Film Brain reviews a horror film set underground, that largely plays out in real time as a continuous shot with just two actors. Gee, you got enough limitations there? No wonder it feels so limited.
00:00Let's dig deep into Scurry, an underground horror movie that stages a single continuous shot.
00:05Jamie Costa awakens in a sinkhole caused by monsters who have emerged from under the ground and are attacking the surface.
00:12He soon finds Amalia, who is also seriously injured, and together they must go deeper underground to find a way out and evade the creatures around them.
00:21Scurry is from Australian director Luke Spark, who has held movies like The Occupation series and the recent Dinos in Vietnam flick Primitive War, which are quite ambitious for low-budget genre films.
00:33Here the gimmick is having the entire thing play out in real time, but unfortunately the gimmick is largely where the ambition ends.
00:39The opening moments of Scurry do show some promise with an elaborate camera move from a skyscraper to a street to below it,
00:47where Costa spends the first few minutes with his arm pinned, like in 127 hours.
00:52I know this was obviously made on an extremely tight budget, but the fact that it's playing out in a very tight location with limited lighting,
00:59just two actors and as a single shot is putting on so many limitations, there's hardly enough for a movie at all.

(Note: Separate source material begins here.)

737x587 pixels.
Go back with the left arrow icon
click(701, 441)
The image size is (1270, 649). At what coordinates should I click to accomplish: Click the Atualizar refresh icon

01:06Well, I say a single shot because it very clearly isn't, with some quite conspicuous camera pans or total darkness to try and hide the joins, which are quite distracting.
01:16That might not have been a problem if, you know, it was actually tense and claustrophobic, but it isn't,
01:22especially because we hardly see any of the arachnid monsters most of the time,
01:26with the camera even infuriatingly panning away from them in what are supposed to be the attack scenes to hide the budget and some dodgy effects.
01:34Aside from some clever stuff with a night vision camcorder, this is trying to mash up A Quiet Place and The Descent,
01:40but without the ingenuity or particularly the sound design of either.
01:44About 60% of this is just the actors heavily breathing in a hole lit only by a lighter,
01:49but you'll be glad when they aren't speaking because the character writing is terrible.
01:54The two lead to giving this antagonistic relationship for absolutely no reason whatsoever other than just empty dramatic tension,
02:00and Amaya's character is so hostile, she threatens him with a gun several times.
02:06Why?
02:07There's so little going on, the plot information is drip-fed excruciatingly slowly.
02:13It takes us 70 minutes to find out what the female main character's name is.
02:17The exceptions are the bits where the characters stop to deliver these lengthy and clumsy backstory monologues
02:23to just halt the movie dead, and you still don't care about either of them.
02:28The ending, when it finally arrives, is so ludicrously drawn out over the space of 20 minutes or so,
02:34they'll likely test the patience of whatever audience hasn't quit yet.
02:37This is such a thin drool that it barely even has enough to sustain a short film,
02:42but to drag this out to 100 minutes is almost agonizingly boring.